The formula for product rule is
$f \left(x\right) = u v$
$f ' \left(x\right) = u \mathrm{dv} + v \mathrm{du}$
which seems simple enough.

Since there are clearly two terms in your function, lets set one equal to $u$ and on equal to $v$.

$W \left(u\right) = {e}^{{u}^{2}} \cdot \tan \left(3 {u}^{\frac{1}{2}}\right)$

Our first dilema is that $u$ is already used in the function, so instead I'll use the letter $z$. Then, I'll have to change the product rule formula.

$W \left(u\right) = z v$
$W ' \left(u\right) = z \mathrm{dv} + v \mathrm{dz}$

So now,

$z = {e}^{{u}^{2}}$
and
$v = \tan \left(3 {u}^{\frac{1}{2}}\right)$

Looking at the product rule, we need four things:
$z$, $v$, $\mathrm{dz}$, and $\mathrm{dv}$.
We already have $z$ and $v$ so lets find $\mathrm{dz}$ and $\mathrm{dv}$.

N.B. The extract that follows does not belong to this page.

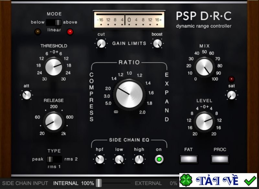Screen dimensions: 259x189
Task: Click the gain limits cut knob
Action: click(101, 44)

This is where it gets annoying.

$z = {e}^{{u}^{2}}$
so
$\mathrm{dz} = 2 u {e}^{{u}^{2}}$

$v = \tan \left(3 {u}^{\frac{1}{2}}\right)$
so
$\mathrm{dv} = \frac{3}{2} {u}^{- \frac{1}{2}} {\sec}^{2} \left(3 {u}^{\frac{1}{2}}\right)$

If you need further explanation of how I got these, let me know.

Now we just plug these variables into the formula.

$W ' \left(u\right) = z \mathrm{dv} + v \mathrm{dz}$
$W ' \left(u\right) = {e}^{{u}^{2}} \cdot \frac{3}{2} {u}^{- \frac{1}{2}} {\sec}^{2} \left(3 {u}^{\frac{1}{2}}\right) + \tan \left(3 {u}^{\frac{1}{2}}\right) \cdot 2 u {e}^{{u}^{2}}$

Simplify it to get

$W ' \left(u\right) = \frac{3 {e}^{{u}^{2}}}{2 \sqrt[2]{u}} {\sec}^{2} \left(3 \sqrt[2]{u}\right) + 2 u {e}^{{u}^{2}} \tan \left(3 {e}^{\frac{1}{2}}\right)$

See, wasn't that annoying?